Q2: Write regex for “contains at least two a’s”

Answer: babab* or (a|b)*a(a|b)a(a|b)

Q3: Are (a*)* and a* equivalent?

Answer: Yes, (a*)* = a* (star is idempotent)

Q4: What is ∅*?

Answer: ε (important edge case!)

Q5: Convert (a|b)*a to NFA using Thompson’s Construction

Answer: Build union of a and b, apply star, concatenate with a

Q6: What is precedence of ab*|c?

Answer: (a(b*))|c = ab* or c

Q7: Can regex with backreferences describe non-regular languages?

Answer: Yes!
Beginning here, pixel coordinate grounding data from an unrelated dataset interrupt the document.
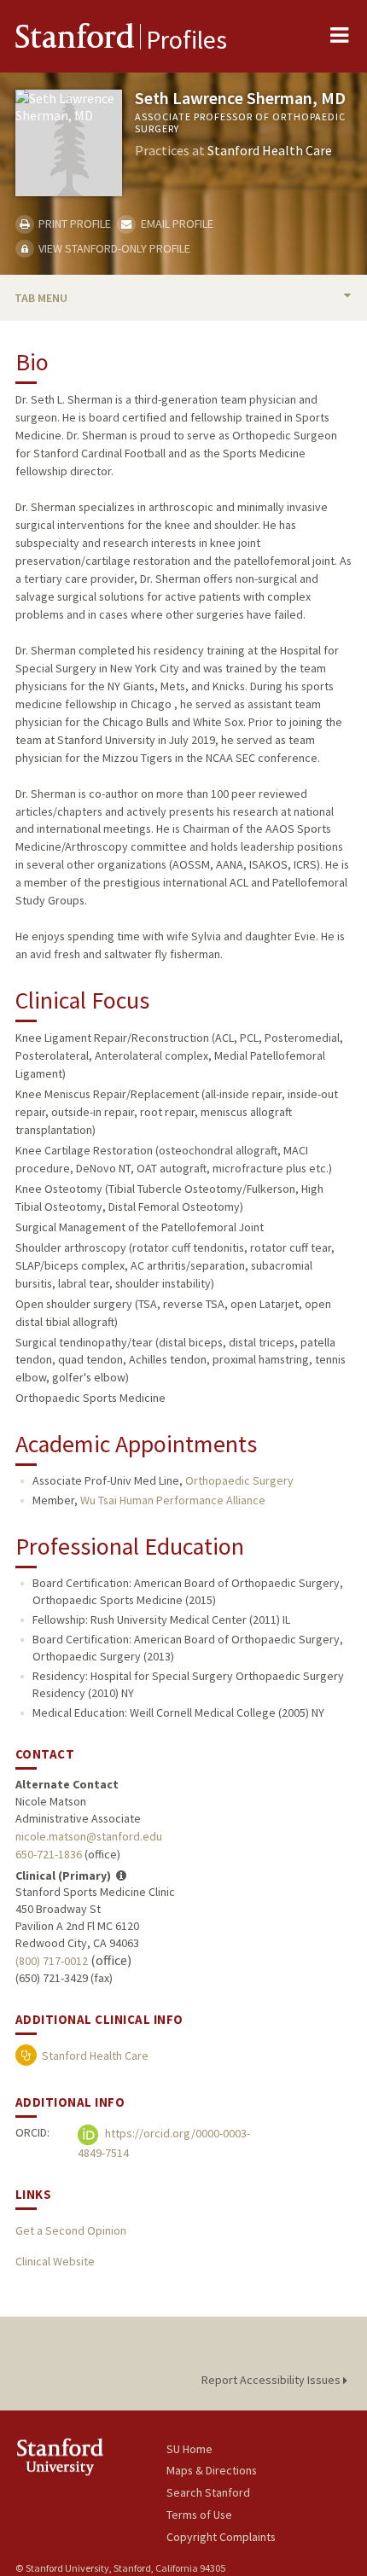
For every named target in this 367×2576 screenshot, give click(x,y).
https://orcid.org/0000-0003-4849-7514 (164, 2142)
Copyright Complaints (221, 2536)
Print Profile (73, 223)
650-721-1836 (48, 1854)
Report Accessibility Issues (272, 2379)
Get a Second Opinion (70, 2230)
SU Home (189, 2449)
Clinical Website (55, 2261)
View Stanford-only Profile (113, 248)
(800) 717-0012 (51, 1960)
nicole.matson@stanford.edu (88, 1836)
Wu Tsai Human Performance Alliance (172, 1500)
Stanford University (90, 2457)
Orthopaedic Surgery (239, 1480)
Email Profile (175, 223)
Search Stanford (208, 2492)
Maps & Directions (211, 2470)
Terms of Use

Backreferences (like \1) go beyond regular languages

Q8: Write regex for valid C identifiers

Answer: [a-zA-Z_][a-zA-Z0-9_]*

Summary

  • Regular expressions provide algebraic notation for regular languages
  • Three operations: Union (|), Concatenation (·), Kleene Star (*)
  • Precedence: * (highest) > concatenation > | (lowest)
  • Equivalence: Two regex equivalent if they describe same language
  • Kleene’s Theorem: DFA = NFA = Regex (same expressive power)
  • Thompson’s Construction: Regex → NFA using ε-transitions
  • State Elimination: NFA/DFA → Regex by removing states
  • Arden’s Theorem: X = AX | B solves to X = A*B
  • Laws: Many algebraic identities (∅, ε, distributivity, etc.)
  • Applications: Text processing, lexical analysis, pattern matching, validation
  • Practical regex: Modern engines add features beyond regular languages

Regular expressions bridge human-readable patterns and machine-executable automata, making them essential in computer science!